Under no circumstances should you make general statements about the facility such as, “Overall the facility is very good.” Stick to the facts. Do not rank regulatory requirements, but treat requirements as equally as possible. Cite problems that clearly violate regulatory requirements. The surveyors must not make statements such as, “The condition was not met,” or “The standard was not met.”
Provide the facility with the opportunity to discuss and supply additional information, if necessary, and attempt to resolve differences regarding deficiencies.
Review with the facility alternatives to compliance with the prescriptive requirements of the LSC if appropriate, such as, waivers of specific life safety code requirements or the suitability of the facility to achieve compliance using the FSES.
If the provider asks for the specific regulatory basis or the specific tag code, the surveyors should generally provide this information (except as noted in Chapter 2, Presentation of Findings), but must always caution the facility that such coding classifications are preliminary and are provided only to help the provider gain more insight into the issues through the information provided in the interpretive guidance. If the facility does not specifically ask for the regulatory basis or tag, the survey team may use its own judgment in determining whether this information would provide additional insight for the facility.

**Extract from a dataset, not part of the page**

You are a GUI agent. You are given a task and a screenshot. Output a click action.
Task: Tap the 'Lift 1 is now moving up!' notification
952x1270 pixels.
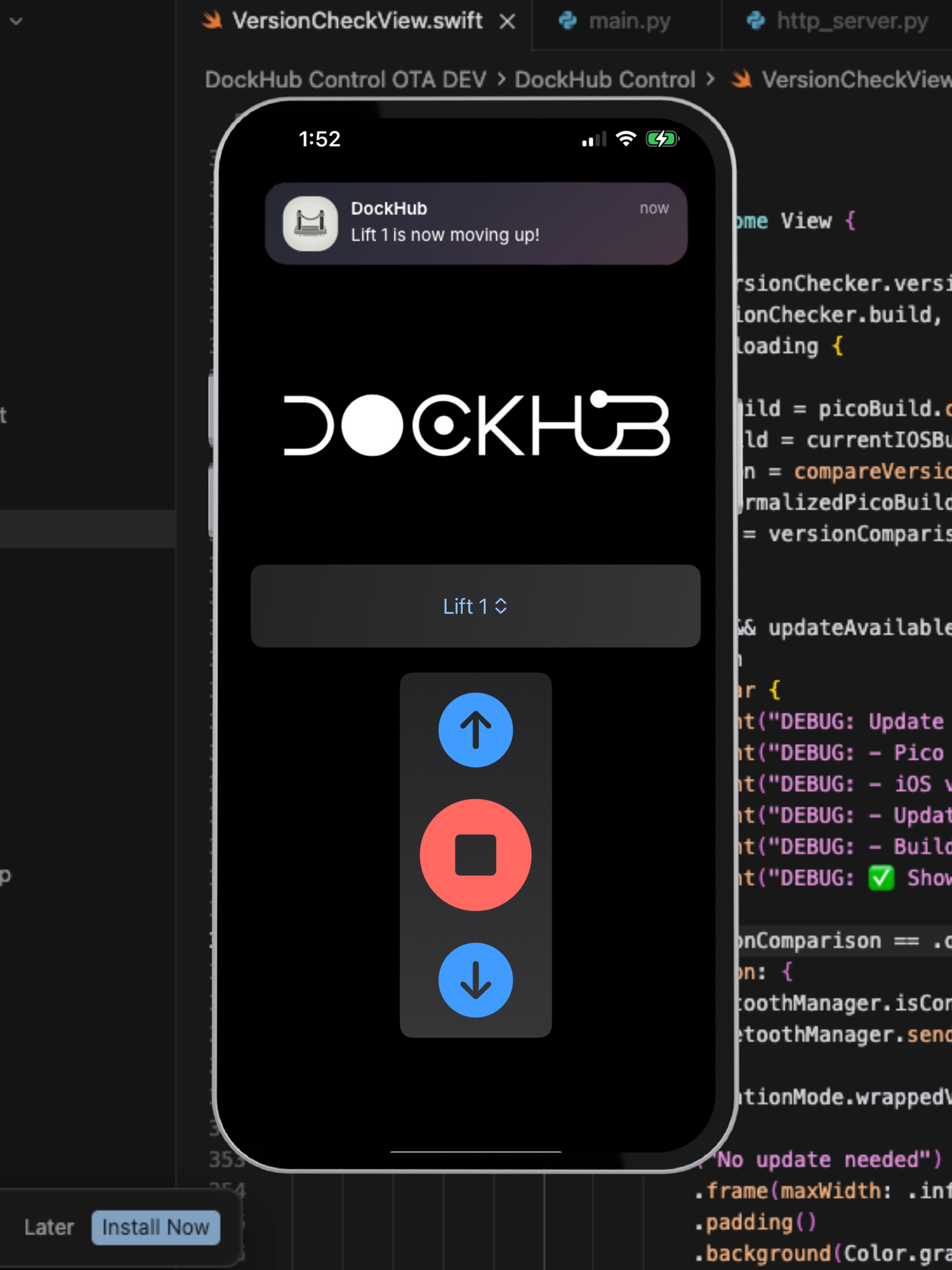pyautogui.click(x=476, y=224)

The level of scope and severity will be determined in accordance with procedures found in SOM, Chapter 7, §7400. The level of scope and severity will depend on the extent of the deficient practice and its impact on the health and safety of the residents. This can occur on-site or presented to the facility on the Form CMS-2567.
In accordance with your Agency’s policy, present the Form CMS-2567, on site or after supervisory review, no later than 10 calendar days following the survey.
If a complaint alleges a deficient practice in fire safety, and the complaint is of a specific nature, use your discretion to investigate the complaint independent of the standard fire safety survey (a special survey) or incorporate the investigation of the complaint into that specific task that covers that issue in the standard fire safety survey.
The scope, duration and conduct of a complaint investigation are at the discretion of the State survey team. The investigation should be widespread enough to resolve the complaint. Base any citation of deficiencies upon observations at the time of the survey. If it can be determined that the facility was out of compliance at the time of the complaint but, is no longer out of compliance, this should be noted.
A Form CMS-2567 should be completed and forwarded to the facility in accordance with Agency policy if deficiencies are found.